The US-led economic sanctions have caused a great deal of death and destruction in Iranian society, and the IMF policies in Iran, similar to other developing countries, have resulted in a widening of the class gap, poverty, severe marginalization of the peripheries, and a lowering of living standards. Yet, the US sanctions together with IMF policies do not result in a comprehensive understanding of the current situation in Iran. The anti-imperialist camp, in an attempt to highlight the global war against Iran, is focusing on external factors to the point of sacrificing historical-political analysis, thereby avoiding the particularities of Iran’s case by reducing it to transnational narratives.

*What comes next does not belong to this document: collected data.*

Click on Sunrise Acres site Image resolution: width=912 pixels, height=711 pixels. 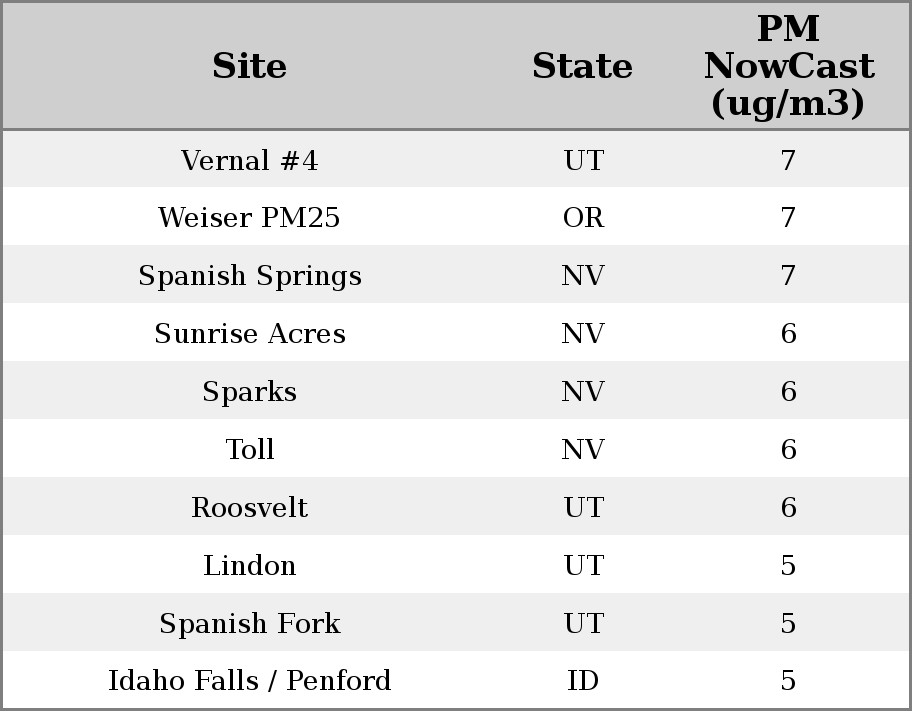pyautogui.click(x=249, y=334)
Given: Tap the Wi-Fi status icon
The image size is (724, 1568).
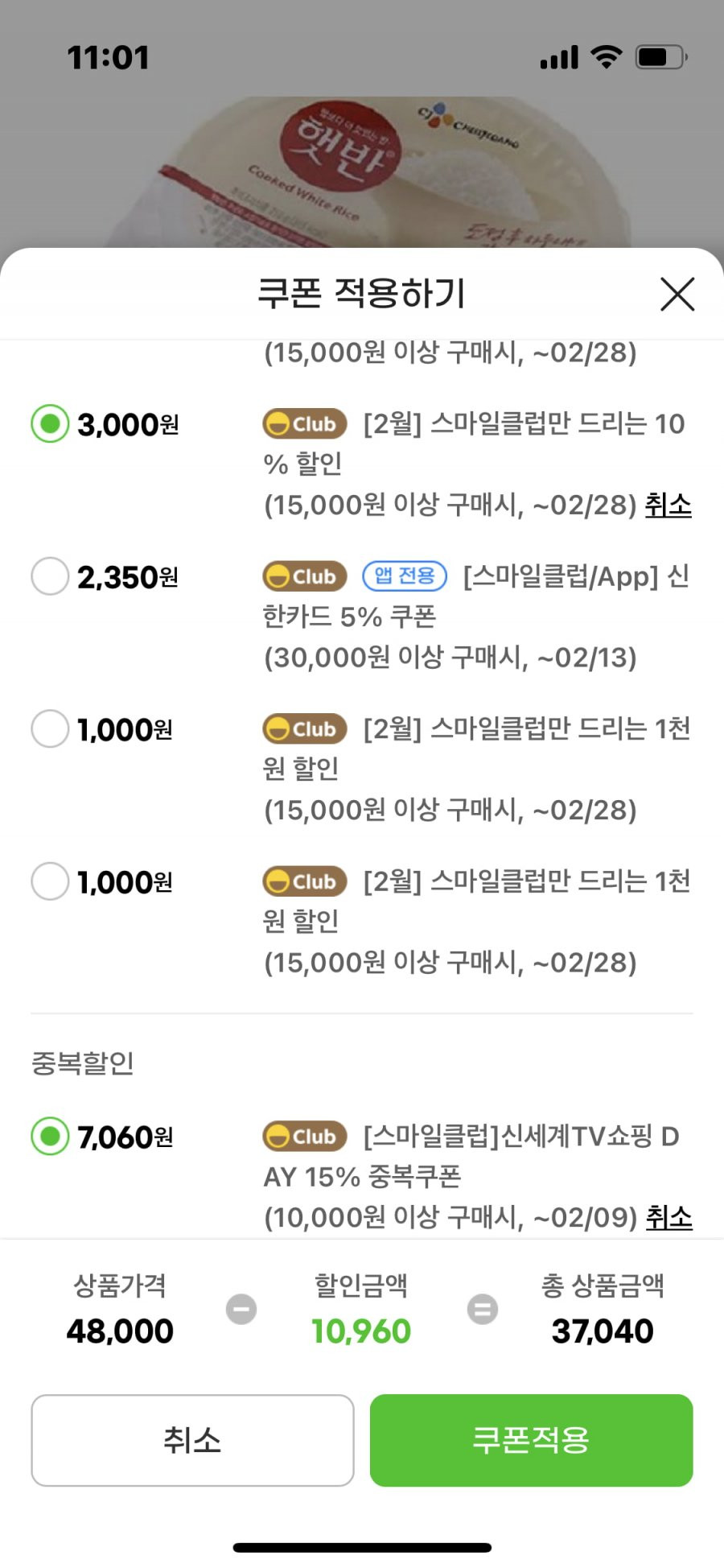Looking at the screenshot, I should tap(607, 57).
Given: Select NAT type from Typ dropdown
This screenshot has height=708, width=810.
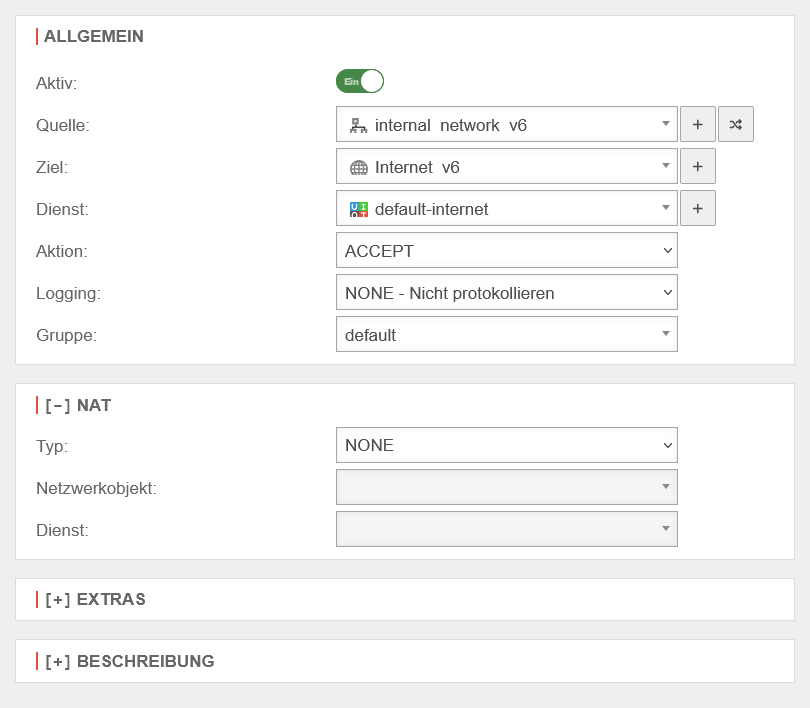Looking at the screenshot, I should (x=506, y=445).
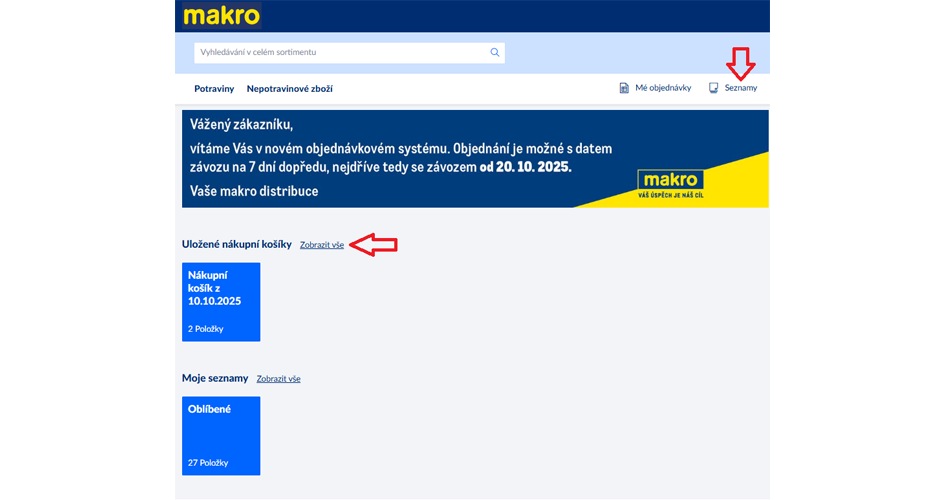Click the 'Uložené nákupní košíky' section heading
The width and height of the screenshot is (944, 500).
pyautogui.click(x=237, y=244)
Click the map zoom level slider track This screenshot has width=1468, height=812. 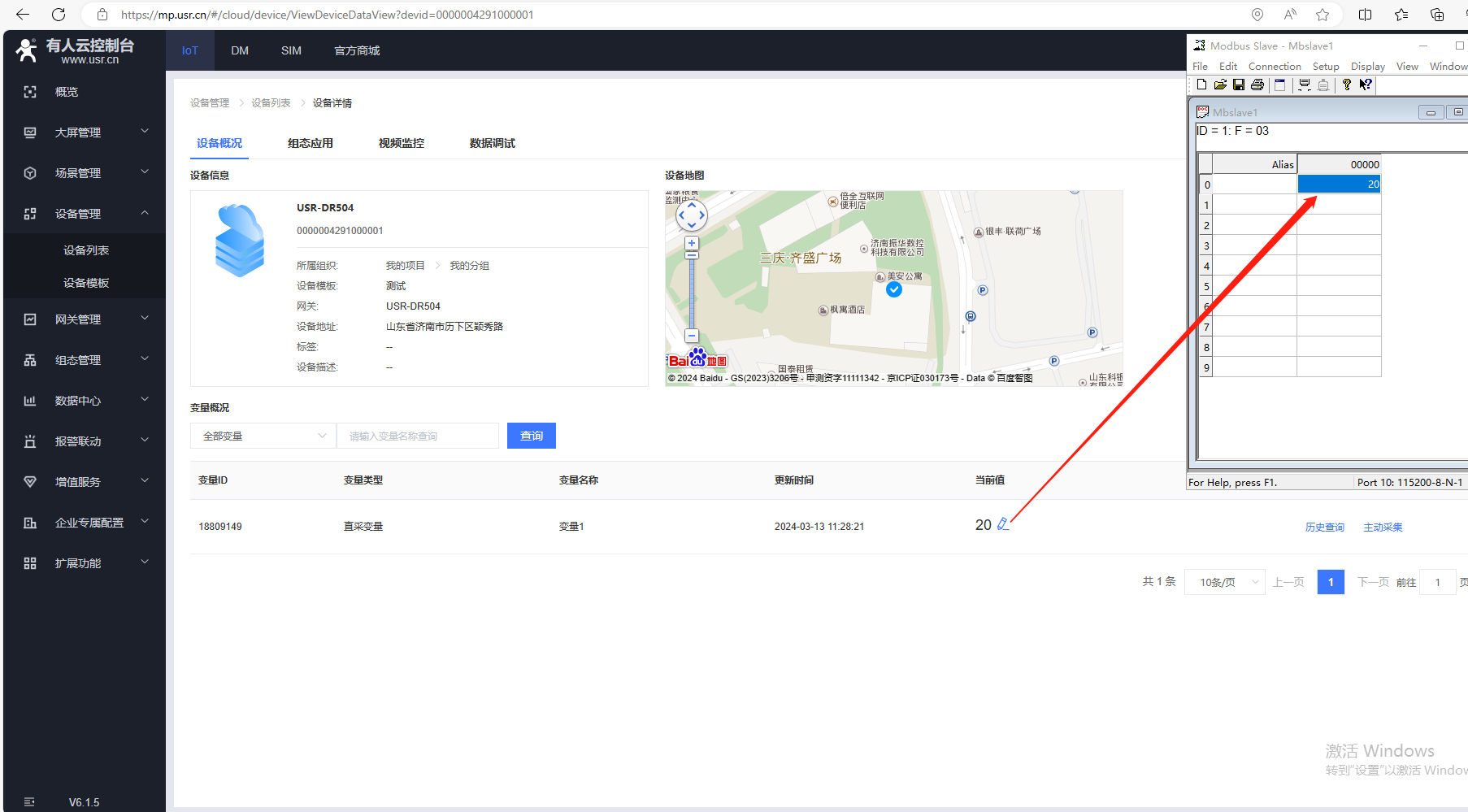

The petition, “Letter Against US Imperialism”, on the recent protests in Iran, currently in circulation, is illustrative of this problem. It’s important to examine its foundational concerns, as they sound superficially similar to anti-imperialist progressive ideas. The petition completely disregards the particularities of the economic and political circumstances Iranians have been struggling against for many decades. Despite the petition’s old-fashioned claims of standing with “the oppressed of the world” whom they would like to unite, it ends up exonerating the IRI (Islamic Republic of Iran) from its corruption and politics of killing and impoverishment, and supporting the status quo until further notice. According to the petition, under current global circumstances the downfall of the IRI would lead to “catastrophic losses” for the Iranian people, and the regime replacing the current one would be “far more violent and destructive.” Who are these Iranian people that the petition is saving from catastrophic losses by protecting their status quo from any meaningful transformation? Surely not Nikta Esfandani, the 14-year-old girl murdered during the street protests, and her family and many others like them.